TRY IT
Provide the number of lines in the entries below containing "computer", with no further words.

MATERIAL FOR THIS TASK
□ □ □ □ □ □ □

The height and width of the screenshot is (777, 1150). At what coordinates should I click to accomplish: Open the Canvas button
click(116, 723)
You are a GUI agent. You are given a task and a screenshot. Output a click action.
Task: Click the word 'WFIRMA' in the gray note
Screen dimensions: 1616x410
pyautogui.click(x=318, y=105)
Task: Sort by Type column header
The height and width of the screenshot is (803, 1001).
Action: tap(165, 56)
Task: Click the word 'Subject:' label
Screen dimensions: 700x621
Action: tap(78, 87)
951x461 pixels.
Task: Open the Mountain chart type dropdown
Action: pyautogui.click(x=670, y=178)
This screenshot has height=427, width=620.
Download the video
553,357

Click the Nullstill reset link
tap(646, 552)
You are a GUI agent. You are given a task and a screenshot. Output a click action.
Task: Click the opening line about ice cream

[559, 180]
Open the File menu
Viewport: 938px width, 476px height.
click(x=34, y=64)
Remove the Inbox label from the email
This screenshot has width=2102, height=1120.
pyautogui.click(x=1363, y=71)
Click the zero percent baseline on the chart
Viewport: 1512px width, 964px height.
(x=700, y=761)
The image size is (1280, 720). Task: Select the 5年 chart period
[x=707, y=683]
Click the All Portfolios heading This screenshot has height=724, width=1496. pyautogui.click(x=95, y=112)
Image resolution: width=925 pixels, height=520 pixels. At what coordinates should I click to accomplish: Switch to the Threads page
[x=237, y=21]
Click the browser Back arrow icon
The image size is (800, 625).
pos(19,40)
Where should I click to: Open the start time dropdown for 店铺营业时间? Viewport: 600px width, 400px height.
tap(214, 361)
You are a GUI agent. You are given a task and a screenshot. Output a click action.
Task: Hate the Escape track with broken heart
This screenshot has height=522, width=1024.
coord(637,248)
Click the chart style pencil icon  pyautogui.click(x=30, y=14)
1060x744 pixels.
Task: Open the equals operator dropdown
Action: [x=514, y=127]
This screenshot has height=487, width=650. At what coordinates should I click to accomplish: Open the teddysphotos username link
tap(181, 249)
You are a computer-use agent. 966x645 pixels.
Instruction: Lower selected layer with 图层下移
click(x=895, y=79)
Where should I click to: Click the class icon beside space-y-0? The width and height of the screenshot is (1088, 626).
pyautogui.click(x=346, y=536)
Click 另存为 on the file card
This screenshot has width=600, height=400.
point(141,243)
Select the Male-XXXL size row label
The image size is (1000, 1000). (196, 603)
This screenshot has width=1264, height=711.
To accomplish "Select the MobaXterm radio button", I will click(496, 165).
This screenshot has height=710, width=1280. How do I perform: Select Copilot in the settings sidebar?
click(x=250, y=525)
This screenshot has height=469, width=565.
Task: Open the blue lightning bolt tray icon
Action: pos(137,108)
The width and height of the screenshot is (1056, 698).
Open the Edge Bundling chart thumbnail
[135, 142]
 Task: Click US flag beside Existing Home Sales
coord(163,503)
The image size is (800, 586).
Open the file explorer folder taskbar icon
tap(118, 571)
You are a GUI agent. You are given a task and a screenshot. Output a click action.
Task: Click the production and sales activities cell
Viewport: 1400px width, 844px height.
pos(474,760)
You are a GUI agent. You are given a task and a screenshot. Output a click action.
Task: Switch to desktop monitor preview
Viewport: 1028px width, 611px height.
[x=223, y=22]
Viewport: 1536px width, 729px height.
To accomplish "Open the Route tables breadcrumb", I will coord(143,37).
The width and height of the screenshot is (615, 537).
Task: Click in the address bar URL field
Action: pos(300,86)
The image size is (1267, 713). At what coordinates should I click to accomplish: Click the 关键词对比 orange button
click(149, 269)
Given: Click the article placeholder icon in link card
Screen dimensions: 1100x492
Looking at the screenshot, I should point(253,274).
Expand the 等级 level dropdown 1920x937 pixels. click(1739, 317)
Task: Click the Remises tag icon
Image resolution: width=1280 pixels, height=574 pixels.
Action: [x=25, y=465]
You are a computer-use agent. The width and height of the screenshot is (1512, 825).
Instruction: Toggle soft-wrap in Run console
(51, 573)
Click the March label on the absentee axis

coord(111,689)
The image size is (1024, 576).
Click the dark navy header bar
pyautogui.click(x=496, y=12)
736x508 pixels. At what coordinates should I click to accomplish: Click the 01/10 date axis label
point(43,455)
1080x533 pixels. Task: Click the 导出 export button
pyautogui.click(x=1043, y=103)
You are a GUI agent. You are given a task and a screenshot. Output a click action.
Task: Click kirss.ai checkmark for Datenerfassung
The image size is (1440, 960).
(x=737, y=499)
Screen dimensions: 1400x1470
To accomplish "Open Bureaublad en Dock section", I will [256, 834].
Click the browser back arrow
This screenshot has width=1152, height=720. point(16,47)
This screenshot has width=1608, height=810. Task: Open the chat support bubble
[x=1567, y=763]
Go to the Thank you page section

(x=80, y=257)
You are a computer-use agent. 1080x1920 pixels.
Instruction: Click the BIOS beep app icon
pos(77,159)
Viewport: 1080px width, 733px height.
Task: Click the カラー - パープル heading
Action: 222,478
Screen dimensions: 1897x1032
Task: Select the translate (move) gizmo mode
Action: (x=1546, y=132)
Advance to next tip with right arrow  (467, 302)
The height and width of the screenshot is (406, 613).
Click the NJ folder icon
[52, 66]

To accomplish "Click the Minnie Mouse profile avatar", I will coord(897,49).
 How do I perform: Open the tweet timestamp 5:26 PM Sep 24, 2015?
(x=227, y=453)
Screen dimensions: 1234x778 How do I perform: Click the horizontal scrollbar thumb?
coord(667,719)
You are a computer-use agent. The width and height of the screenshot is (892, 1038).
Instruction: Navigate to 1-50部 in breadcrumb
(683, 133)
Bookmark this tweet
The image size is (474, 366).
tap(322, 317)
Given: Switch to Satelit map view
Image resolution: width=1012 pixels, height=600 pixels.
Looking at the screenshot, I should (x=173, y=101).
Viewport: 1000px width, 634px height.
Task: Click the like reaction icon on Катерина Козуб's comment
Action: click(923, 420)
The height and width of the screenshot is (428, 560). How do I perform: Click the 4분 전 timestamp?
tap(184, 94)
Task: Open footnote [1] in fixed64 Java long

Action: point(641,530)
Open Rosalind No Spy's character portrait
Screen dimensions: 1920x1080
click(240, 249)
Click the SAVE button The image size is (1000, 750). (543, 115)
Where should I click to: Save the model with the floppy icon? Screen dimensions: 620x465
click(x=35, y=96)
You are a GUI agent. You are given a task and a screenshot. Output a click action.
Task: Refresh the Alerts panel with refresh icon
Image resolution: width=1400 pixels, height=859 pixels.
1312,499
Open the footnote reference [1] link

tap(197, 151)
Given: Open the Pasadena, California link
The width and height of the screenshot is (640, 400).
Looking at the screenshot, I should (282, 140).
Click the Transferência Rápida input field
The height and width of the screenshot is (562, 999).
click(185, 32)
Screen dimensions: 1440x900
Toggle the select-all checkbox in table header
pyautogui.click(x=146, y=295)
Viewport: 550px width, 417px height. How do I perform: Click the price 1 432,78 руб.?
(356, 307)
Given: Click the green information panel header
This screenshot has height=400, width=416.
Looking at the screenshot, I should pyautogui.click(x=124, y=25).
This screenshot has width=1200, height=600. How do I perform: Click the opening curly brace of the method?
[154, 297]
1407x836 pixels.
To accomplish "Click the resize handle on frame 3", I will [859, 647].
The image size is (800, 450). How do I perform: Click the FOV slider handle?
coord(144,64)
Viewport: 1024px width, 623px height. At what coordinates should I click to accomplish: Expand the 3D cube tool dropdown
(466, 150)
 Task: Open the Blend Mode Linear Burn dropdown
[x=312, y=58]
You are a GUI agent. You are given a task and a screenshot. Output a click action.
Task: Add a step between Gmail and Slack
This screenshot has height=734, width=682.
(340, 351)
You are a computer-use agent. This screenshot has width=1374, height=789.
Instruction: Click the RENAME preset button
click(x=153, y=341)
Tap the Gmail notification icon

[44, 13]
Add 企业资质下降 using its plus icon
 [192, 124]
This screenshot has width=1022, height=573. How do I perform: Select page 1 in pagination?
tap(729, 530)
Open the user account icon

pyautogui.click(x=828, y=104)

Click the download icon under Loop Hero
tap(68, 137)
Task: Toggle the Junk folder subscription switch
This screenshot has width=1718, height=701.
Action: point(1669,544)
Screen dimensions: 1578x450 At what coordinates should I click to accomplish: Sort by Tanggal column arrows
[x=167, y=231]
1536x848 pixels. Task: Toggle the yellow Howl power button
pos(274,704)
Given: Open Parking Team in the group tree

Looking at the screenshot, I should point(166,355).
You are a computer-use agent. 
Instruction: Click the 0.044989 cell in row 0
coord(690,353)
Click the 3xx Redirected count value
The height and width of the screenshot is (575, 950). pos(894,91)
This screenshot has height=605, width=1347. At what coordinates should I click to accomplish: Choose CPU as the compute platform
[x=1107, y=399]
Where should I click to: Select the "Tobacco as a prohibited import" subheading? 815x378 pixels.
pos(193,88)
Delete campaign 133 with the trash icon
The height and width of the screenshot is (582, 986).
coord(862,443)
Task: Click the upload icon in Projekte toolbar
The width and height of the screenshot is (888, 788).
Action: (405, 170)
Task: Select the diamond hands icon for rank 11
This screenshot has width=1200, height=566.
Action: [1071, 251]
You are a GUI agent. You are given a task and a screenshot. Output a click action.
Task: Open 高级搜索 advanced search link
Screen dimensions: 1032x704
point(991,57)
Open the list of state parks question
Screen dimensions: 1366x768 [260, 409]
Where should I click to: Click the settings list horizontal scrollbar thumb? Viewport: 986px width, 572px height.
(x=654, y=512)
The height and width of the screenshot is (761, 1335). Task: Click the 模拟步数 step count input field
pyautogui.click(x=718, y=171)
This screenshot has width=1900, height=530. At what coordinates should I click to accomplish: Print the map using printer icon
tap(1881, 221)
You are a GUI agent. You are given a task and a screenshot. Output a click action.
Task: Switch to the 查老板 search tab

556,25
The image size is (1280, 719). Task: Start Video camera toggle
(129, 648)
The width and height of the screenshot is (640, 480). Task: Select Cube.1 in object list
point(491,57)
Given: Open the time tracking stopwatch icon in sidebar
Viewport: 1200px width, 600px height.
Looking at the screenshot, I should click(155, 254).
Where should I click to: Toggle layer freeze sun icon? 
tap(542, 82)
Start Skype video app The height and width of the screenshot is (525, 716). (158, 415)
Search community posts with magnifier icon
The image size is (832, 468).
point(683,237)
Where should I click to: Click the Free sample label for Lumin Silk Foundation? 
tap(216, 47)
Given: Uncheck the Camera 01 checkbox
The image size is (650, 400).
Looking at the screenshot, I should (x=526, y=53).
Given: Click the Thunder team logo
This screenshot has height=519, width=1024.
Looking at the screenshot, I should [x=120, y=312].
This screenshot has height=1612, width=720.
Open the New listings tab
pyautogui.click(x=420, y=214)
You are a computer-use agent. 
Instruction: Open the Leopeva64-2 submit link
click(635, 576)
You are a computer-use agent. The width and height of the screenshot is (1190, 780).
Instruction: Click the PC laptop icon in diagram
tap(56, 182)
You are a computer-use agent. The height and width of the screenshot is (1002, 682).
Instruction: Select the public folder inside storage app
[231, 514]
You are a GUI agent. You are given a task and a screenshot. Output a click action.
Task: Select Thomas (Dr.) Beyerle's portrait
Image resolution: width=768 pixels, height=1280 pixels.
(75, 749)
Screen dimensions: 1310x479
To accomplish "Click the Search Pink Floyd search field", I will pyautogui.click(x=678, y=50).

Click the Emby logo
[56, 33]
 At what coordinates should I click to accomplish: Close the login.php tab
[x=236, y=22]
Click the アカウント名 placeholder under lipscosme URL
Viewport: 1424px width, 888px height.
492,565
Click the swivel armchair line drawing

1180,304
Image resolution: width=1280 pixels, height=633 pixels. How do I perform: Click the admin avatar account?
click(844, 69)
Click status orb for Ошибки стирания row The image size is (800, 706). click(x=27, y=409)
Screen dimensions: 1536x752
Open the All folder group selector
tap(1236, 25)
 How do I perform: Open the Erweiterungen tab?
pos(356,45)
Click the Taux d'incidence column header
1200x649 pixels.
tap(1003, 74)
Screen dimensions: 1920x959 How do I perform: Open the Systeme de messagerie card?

□ □ □ □ □ □ □

RESPONSE BOX
9